The debate about how to encourage the most sustainable forms of bioenergy will focus in coming months on a proposed European directive aimed at promoting renewable energy use.

The document proposes rules for the 27-nation bloc that will, among other things, define how the region reaches its target of having biofuels account for at least 10% of transport fuel in 2020. Overall, the EU has set a renewable energy target of 20% by 2020. The new directive represents a shift from setting purely quantitative targets to defining qualitative levels in the form of sustainability criteria.

The proposed directive states that biofuels must achieve greenhouse-gas savings of at least 35% and must not be obtained from the conversion of natural forests, wetlands, permanent grassland or any protected area. They must also meet Europe’s minimum requirements for good agricultural and environmental conditions. Biofuels that don’t meet these criteria won’t be counted as part of the 10% goal, according to the proposal.

"Our mission, indeed our duty, is to provide the right policy framework for transformation to an environment-friendly European economy and to continue to lead the international action to protect our planet,” said EU Commission President José Manuel Barroso in presenting the “Integrated Proposal for Climate Action”, adopted on 23 January by the Commission. “Our package not only responds to this challenge, but holds the right answer to the challenge of energy security and is an opportunity that should create thousands of new businesses and millions of jobs in Europe."

However, the proposed measures were criticised by a group of NGOs and environmental groups as not going far enough. Seventeen organisations including Friends of the Earth Europe, Greenpeace and Oxfam International wrote to the Energy Commissioner Andris Piebalgs saying the text ignored important indirect environmental effects of biofuel production and that it didn’t deal with social sustainability. The EU’s proposed greenhouse-gas calculator was simplistic and unreliable while EU member nations may be impeded from imposing stricter rules in their territories, the groups said.

An internal scientific body of the European Commission, the Joint Research Council (JRC), has also produced a report concluding that, by using the same EU resources of money and biomass, significantly greater greenhouse-gas savings could be achieved by imposing an overall target on biomass use instead of one solely for biofuel use in transport.

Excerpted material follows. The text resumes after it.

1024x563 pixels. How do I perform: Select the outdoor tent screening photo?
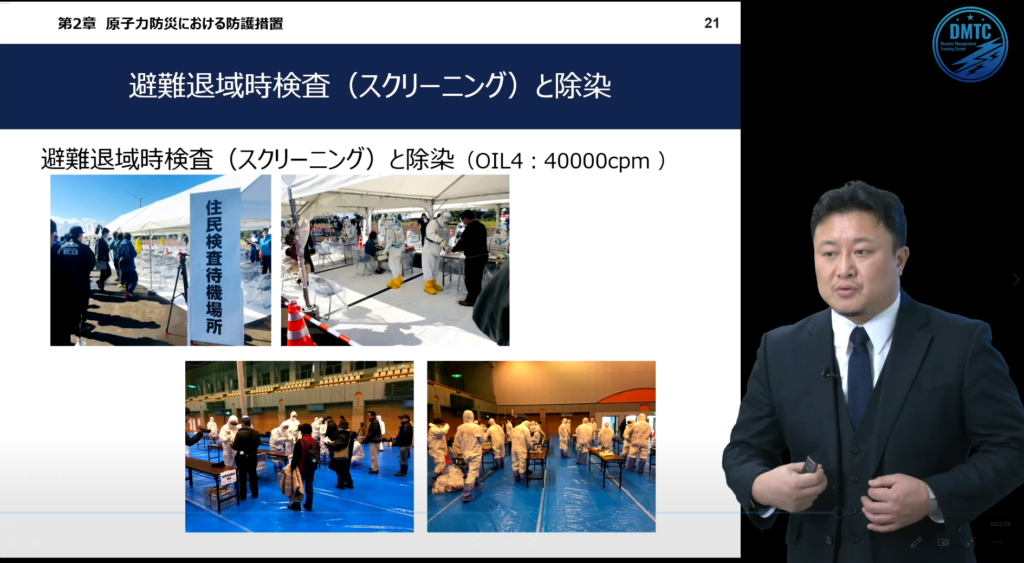coord(395,260)
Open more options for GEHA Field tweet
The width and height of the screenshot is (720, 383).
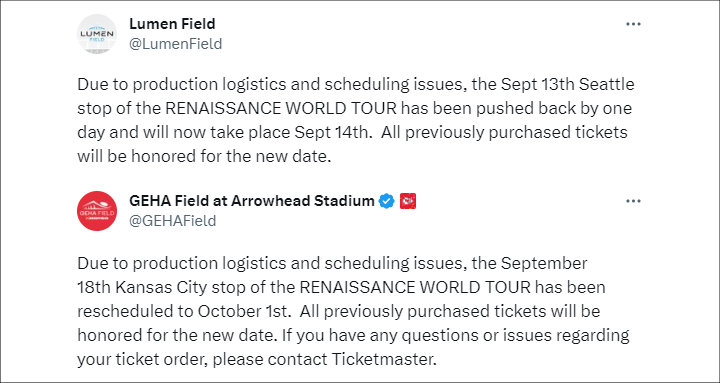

The report questioned the potential benefits of biofuels in terms of greenhouse-gas savings, security of supply and job creation. Piebalgs’s spokesman said the JRC report was an internal document used as part of the commission’s consultation process.

In presenting the overall climate package, Barroso and commissioners including Piebalgs insisted that renewable energy sources would reduce carbon emissions and strengthen security of supply while at the same time developing jobs and growth in a high-tech sector.